Specifically, the ability to either combine two or all three levels of our framework allows to cover a wider range of object and scene constellations. In particular, with our integrated asset management approach, a validation engineer can ensure that certain, e.g., known critical object classes are included in the validation runs, i.e., he can explicitly control the coverage of these object classes. By combination with our parameter variation sub-system, local changes are varied, including relative positioning of critical objects, the positioning of the ego-vehicle or camera, global scene parameters such as the sun angle, etc. can be achieved.

4.1 Scene Generator

In computer graphics, a scene is considered as a collection $\mathcal {O}=\{\mathbf {o}_1,\mathbf {o}_2,\ldots \}$ of objects $\mathbf {o}_i$ and these are usually organized in scene graphs (see, e.g., [Wer94]) and this model is also basis for file format specifications to exchange 3D models and scenes, e.g., VRML⁴ or glTF.⁵

Each object in this graph can have a position and orientation and scale in a (world) coordinate system. These are usually combined into a transformation matrix $\mathbf {T}$. Several parameterizations for position and orientations are possible, for the position usually a Cartesian 3D vector for orientation notations such as Euler angles or quaternions are common.

Objects $\mathbf {o}_i$ are described as geometry, e.g., as a triangular mesh and appearance (material).

Sensors, such as a camera, can also be represented in a scene graph and so can be light sources. Both also have a position and orientation, and accordingly, the same transformation matrices as for objects can be applied (except scaling).

The probabilistic scene generator (depicted in Fig. 1) places objects $\mathbf {o}_i$ according to a grammar file that specifies rules for placements and orientations in specific areas of the 3D scene. The example json file in Table 1 specifies the placement of tree objects in a rectangular area of the scene: The tree objects are randomly drawn from a database, the field assets_list specifies a list of possible assets in universally unique identifier (UUID) notation. The 3D models in the database are tagged with a class_id, which specifies the type of objects, e.g., humans or buildings.
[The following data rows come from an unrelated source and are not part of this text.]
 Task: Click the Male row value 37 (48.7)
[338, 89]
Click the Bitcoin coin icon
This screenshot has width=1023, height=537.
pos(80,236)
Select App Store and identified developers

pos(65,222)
The class information will be used in the generation of meta-data, semantic class labels, and an instance object identifier which allows to determine on a pixel level the originating 3D object.

Table 1

Example placement description (json format)

https://static-content.springer.com/image/chp%3A10.1007%2F978-3-031-01233-4_13/MediaObjects/514228_1_En_13_Tab1_HTML.png

The placement and orientation are determined by a pseudo random number generator, with a controlled seed for the ability to exactly re-run experiments if required. The scene generator handles other constraints, such as specific target densities in specific areas, distant ranges between objects, and it finally checks that the placed object neither collides nor intersects with other objects in the scene.

The street base is also part of the input description for the scene generator. A street can be varied in width, type of crossings, and textures for street and sidewalk. In the current simplistic implementation, the street base is limited to a flat ‘lego world’, i.e., only rectangular structures are implemented. Each call of the scene generator generated a different randomized scene according to the rules in the generation description. Figure 2 shows scenes generated by a number of runs of the scene generator.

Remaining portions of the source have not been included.